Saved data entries

○ ○ ○ ○ ○ ○ ○

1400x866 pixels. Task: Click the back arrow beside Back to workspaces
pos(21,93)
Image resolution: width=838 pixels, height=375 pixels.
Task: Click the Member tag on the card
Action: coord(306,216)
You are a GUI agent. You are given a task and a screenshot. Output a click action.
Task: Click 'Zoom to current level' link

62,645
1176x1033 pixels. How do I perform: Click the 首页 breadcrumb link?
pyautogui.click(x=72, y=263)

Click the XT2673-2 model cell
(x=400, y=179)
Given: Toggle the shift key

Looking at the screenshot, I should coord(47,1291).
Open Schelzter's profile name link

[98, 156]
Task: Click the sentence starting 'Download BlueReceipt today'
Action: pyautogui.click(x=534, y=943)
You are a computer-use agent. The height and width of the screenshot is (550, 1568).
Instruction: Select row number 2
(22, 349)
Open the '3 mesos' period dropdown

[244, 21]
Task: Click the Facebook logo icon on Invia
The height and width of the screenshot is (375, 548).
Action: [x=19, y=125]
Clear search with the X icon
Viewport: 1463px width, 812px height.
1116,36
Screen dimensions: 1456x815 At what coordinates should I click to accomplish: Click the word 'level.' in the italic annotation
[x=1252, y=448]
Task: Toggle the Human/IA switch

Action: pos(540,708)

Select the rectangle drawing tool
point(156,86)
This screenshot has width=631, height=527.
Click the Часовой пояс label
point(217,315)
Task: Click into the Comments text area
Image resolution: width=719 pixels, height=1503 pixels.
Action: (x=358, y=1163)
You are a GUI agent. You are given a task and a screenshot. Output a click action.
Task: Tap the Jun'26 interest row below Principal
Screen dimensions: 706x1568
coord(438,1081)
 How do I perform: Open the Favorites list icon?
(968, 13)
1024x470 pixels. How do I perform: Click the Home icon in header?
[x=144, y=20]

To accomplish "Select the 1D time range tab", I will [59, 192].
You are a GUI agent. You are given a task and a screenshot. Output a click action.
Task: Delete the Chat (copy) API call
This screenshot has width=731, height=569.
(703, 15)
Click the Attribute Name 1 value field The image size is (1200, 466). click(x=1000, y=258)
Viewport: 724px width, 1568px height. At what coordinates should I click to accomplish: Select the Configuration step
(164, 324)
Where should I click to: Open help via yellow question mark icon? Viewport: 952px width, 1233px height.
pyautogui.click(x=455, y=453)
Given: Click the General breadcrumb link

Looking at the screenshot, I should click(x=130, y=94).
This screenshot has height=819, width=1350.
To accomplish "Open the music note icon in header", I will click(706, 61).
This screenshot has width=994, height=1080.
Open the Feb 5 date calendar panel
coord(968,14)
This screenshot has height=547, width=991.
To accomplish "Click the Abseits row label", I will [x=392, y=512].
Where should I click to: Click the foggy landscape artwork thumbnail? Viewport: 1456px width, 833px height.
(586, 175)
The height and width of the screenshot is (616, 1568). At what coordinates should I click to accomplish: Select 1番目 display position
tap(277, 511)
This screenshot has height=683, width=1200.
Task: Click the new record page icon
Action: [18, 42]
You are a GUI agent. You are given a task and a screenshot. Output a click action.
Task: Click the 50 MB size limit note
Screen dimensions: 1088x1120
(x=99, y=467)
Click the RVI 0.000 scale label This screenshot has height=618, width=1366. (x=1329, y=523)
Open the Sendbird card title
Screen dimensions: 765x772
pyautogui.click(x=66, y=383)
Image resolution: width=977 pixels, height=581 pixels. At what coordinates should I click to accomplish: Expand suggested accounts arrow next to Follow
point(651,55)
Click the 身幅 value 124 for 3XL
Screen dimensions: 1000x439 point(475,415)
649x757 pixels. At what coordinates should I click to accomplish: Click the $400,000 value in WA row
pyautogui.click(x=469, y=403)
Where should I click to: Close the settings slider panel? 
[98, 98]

○ ○ ○ ○ ○ ○ ○

§ To do: Only the lines that hold the word "note" are wanted; each should be pulled from the records.

§ Final answer:
To accomplish "Open the music note icon in header", I will click(706, 61).
Task: Click the 50 MB size limit note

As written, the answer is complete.